Мемуары M. L. C. D. R.
Шрифт:
Известно, что исторические сочинения этого времени далеки от точности и строгой документальности: многие авторы считают себя вправе дополнять исторические факты тем, что, по их мнению, вполне могло бы произойти. Их основная цель — изысканно повествовать о великих деяниях королей и полководцев, о громких событиях эпохи, из чего, по возможности, должно следовать моральное наставление; при этом не требовалось ни точности, ни ссылок на источники, а факты можно было и приукрасить.

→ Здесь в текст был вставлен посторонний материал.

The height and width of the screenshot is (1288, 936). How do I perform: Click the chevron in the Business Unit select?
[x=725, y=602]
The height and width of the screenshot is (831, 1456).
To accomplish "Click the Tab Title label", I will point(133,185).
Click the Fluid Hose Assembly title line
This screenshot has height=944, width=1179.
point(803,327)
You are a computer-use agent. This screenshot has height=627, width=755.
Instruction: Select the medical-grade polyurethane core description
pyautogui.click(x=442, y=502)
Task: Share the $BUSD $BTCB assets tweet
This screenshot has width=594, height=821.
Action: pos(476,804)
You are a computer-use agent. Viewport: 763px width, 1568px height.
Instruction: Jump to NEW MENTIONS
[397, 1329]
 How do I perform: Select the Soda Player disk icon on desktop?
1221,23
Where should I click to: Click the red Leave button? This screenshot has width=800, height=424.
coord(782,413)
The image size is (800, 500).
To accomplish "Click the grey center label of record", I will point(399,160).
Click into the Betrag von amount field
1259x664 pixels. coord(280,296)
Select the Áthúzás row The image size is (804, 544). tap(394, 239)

Отношение к истории изменится лишь в XVIII веке, когда она превратится в научную дисциплину благодаря сочинениям Монтескьё и Вольтера: те откажутся от простого перечисления фактов и описания биографий и будут пытаться объяснить исторический процесс, исходя из его закономерности и логичности; ход истории для них определяют не Бог, рок или случай, а естественные причины. Историки же XVIII века позволяли себе вольности в изложении исторических фактов, как, например, все тот же Ф. де Мезере, труд которого, «Краткая история Франции» (1668), можно отнести к разряду «галантной историографии», весьма далекой от точности,
Специфика творчества Куртиля де Сандра состоит в том, что он попробовал свои силы во всех этих популярных жанрах. Его перу принадлежат хроники («Описание того, что произошло в Каталонии в 1674–1675 годы», 1678; «Описание того, что произошло во Фландрии и в Германии в ходе кампании 1678 года до заключения мира», 1679; и др.), четыре биографии (Тюренна, 1685; Колиньи, 1686; Кольбера, 1695; шевалье де Рогана, опубл. 1713), девять вышеназванных псевдомемуаров, сборник «Любовных и галантных новелл» (1678), «Новый сборник галантных писем и записок» (1680), а также «Война в Италии, или Мемуары г-на графа д’***» (1702), описывающие в основном галантные похождения героя, так же как и «Приключения графини из Страсбурга» (опубл. 1716). Как метко замечает Ж. Ломбар, все творчество Куртиля в той или иной мере обращено к истории: его памфлеты — это «суд над историей», его трактаты — «комментарии к истории», его журналистская деятельность — «история в процессе становления». Такие заглавия дает автор главам своей монографии, освещая разные стороны деятельности писателя, ощутившего на себе «притягательную силу истории» (Lombard CS 1982).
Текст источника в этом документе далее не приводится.